La tentation marketing

Il y a encore des gens qui pensent que c’est avec une bonne job de marketing que le Parti Québécois va se redonner meilleure allure. Et je ne fais pas référence qu’à la question du nom du parti. Je parle surtout de la façon d’aborder la question nationale.

J’entends encore des gens dire qu’il va falloir trouver de nouvelles façons pour mieux expliquer aux jeunes pourquoi l’indépendance est importante.

Je pense que ce type de raisonnement est au coeur même du problème que rencontre aujourd’hui le Parti Québécois.

Je pense que pour survivre, il va falloir renverser complètement cette façon de penser.

Si les vieux indépendantistes veulent que la majorité des jeunes adhèrent éventuellement à l’idée de l’indépendance (un impératif démographique), ils devront accepter de se mettre au service des aspirations des jeunes. Et je m’inclus dans cette catégorie: je suis un jeune vieux indépendantiste.

Il va falloir qu’on accepte de tout reprendre à partir des aspirations des jeunes et arrêter d’essayer de les convaincre des bienfaits du pays auquel nous avons rêvé depuis les années soixante, soixante dix, quatre-vingts ou quatre-vingt-dix.

La priorité à partir de maintenant doit être d’aider les jeunes à prendre confiance en eux — de les aider à acquérir les compétences et les ressources pour se réaliser. Qu’ils rêvent à gauche ou à droite, n’a aucune importance du moment qu’ils développent la conviction d’avoir leur destin bien en main. Parce que personne ne prend le risque de fonder un nouveau pays s’il n’a pas d’abord confiance en lui / elle.

Si on est indépendantiste, c’est parce qu’on pense qu’il sera plus facile pour les jeunes de se réaliser dans un pays que dans une province — et qu’ils seront à même de le constater, et que c’est incontournable.

Je suis personnellement convaincu que les jeunes réaliseront rapidement qu’il faut que le Québec soit un pays pour pouvoir aller au bout de leur rêve. Mais j’accepte l’idée que si ça n’arrive pas, ça voudra dire que l’indépendance n’a plus la même pertinence qu’autrefois.

Je crois qu’il faut accepter cette possibilité pour recommencer à rassembler.

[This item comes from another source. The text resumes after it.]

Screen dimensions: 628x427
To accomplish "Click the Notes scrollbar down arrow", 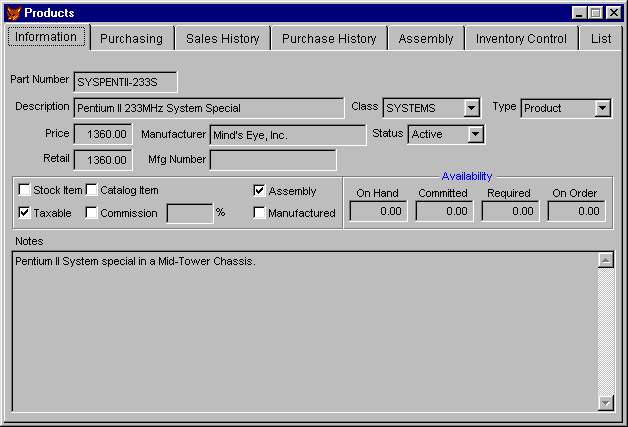I will click(605, 402).

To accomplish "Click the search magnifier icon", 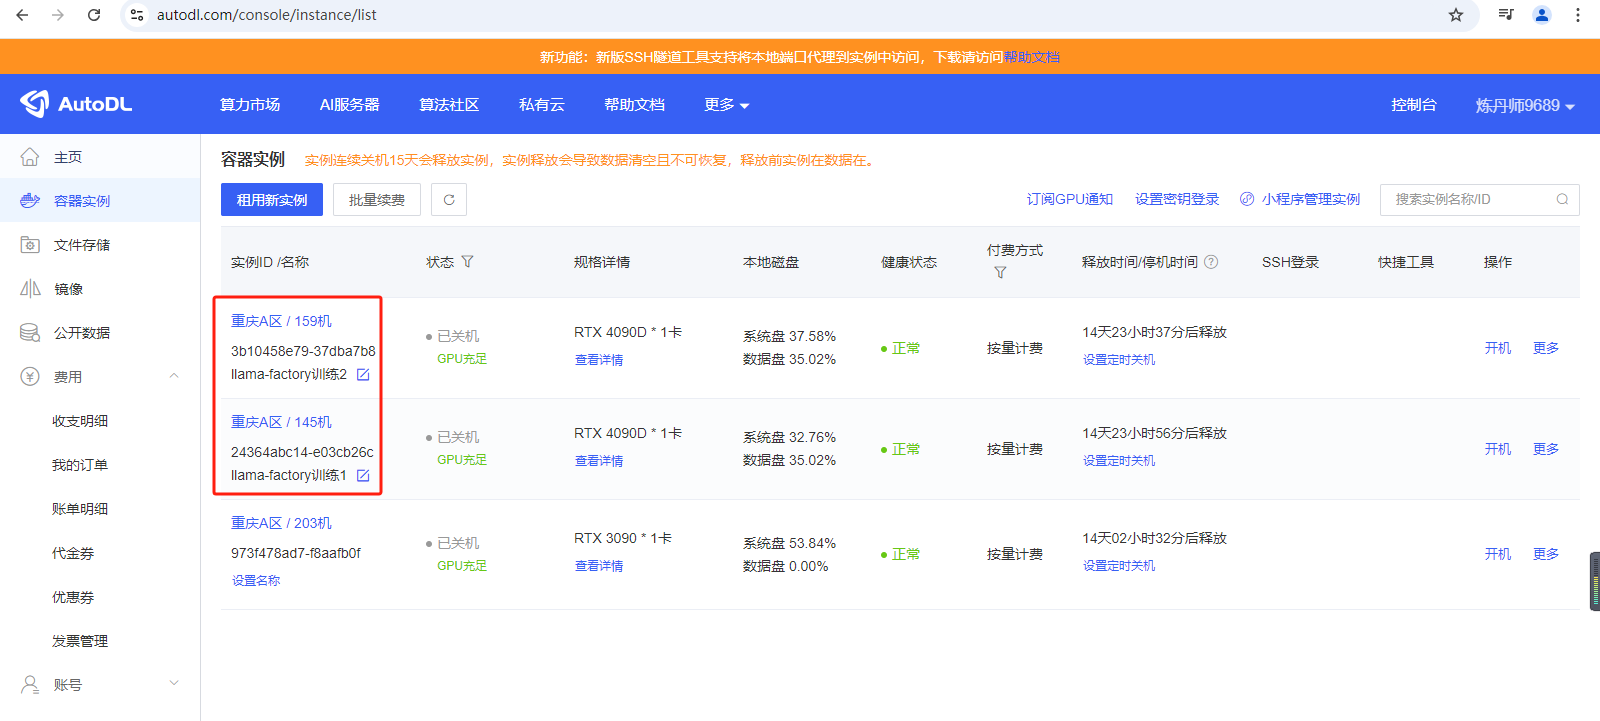I will point(1562,200).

On ne fait pas l’indépendance pour se faire plaisir, on la fait pour aider ceux et celles qui nous suivent à vivre mieux — en harmonie avec leur histoire, leur culture et les enjeux de leur époque. S’ils n’en voient pas l’intérêt, on ne doit pas leur imposer.

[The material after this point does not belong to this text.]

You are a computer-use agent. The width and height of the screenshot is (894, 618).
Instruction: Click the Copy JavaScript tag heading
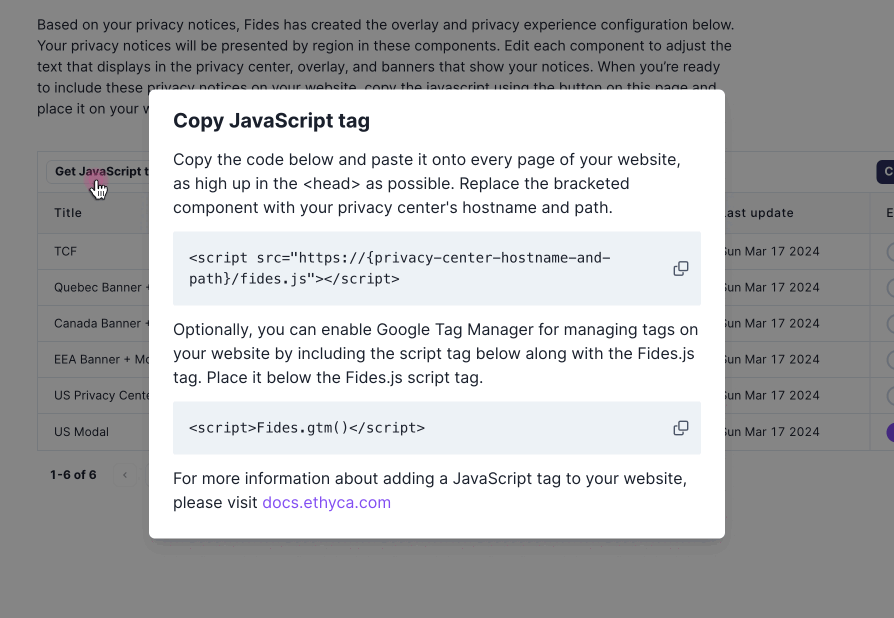(271, 121)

Si on n’est pas prêt à prendre le risque de mettre l’indépendance entre les mains des jeunes, c’est parce qu’on pense mieux savoir qu’eux-mêmes ce qui sera bon, pour eux, dans le futur.

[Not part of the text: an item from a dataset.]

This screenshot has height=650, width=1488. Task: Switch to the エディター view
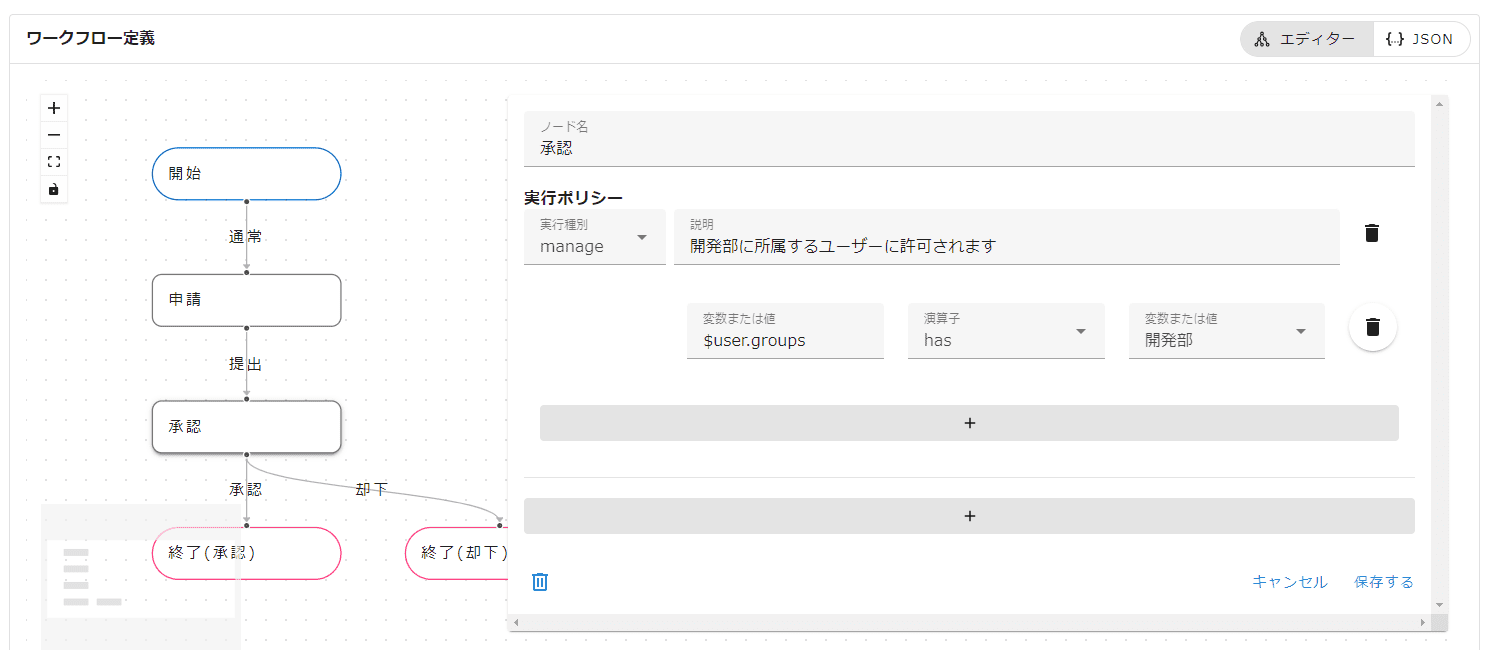pyautogui.click(x=1307, y=39)
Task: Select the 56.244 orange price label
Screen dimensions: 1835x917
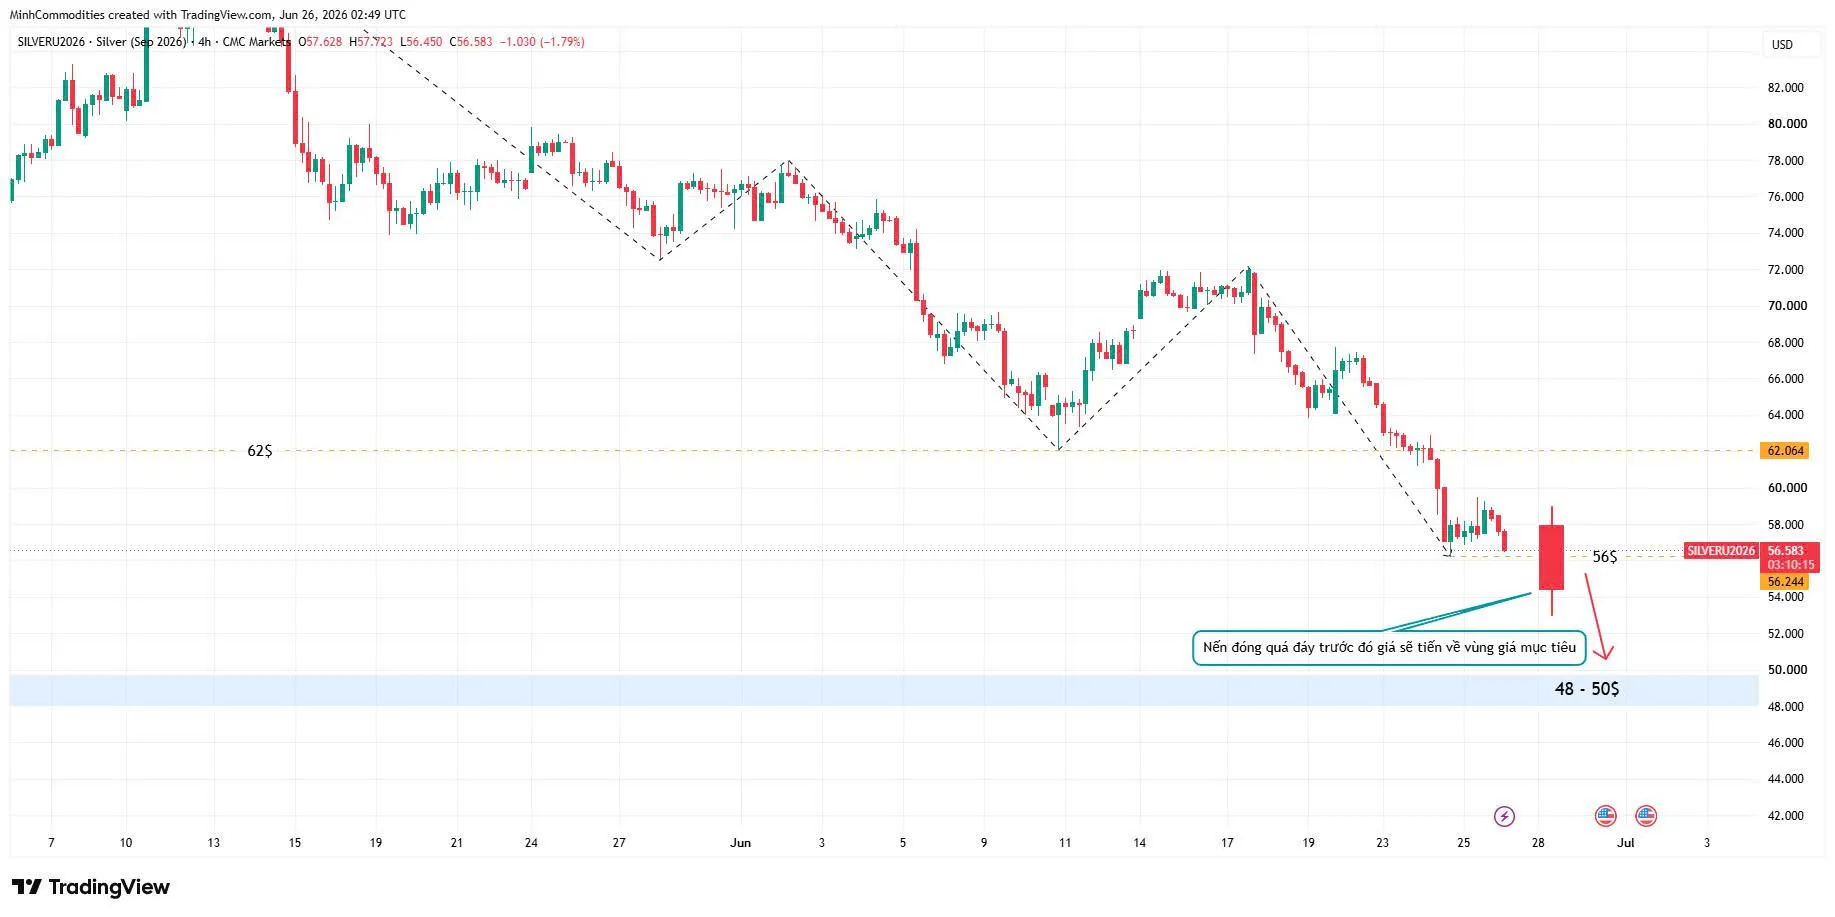Action: click(x=1786, y=582)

C’est une attitude qui ne donnera envie à personne de s’associer au Parti Québécois…

…et qui en décourage déjà plusieurs de s’engager à nos côtés — même pour des sujets qui les motivent et pour lesquels on a toutes les raisons de croire que notre programme est le meilleur.

One comment

  1. J’arrive du congrès du Bloc. Je dois te confesser, sans surprise, que les vieux réflexes ont dominé, malgré mes revendications maladroites. Je ne sortirai pas sur la place publique. La démocratie du parti a parlé.

    Je crois toujours qu’il faille un véhicule pour recevoir le vote des souverainistes tant au fédéral qu’au provincial. Par contre, j’appuirai Catherine et tous ceux qui tenteront par leur action d’infléchir autrement le cours de l’histoire, avec les jeunes.

    Ma seule certitude, c’est que la démocratie est le seul rempart contre le désespoir, la désolation et l’assimilation tranquille.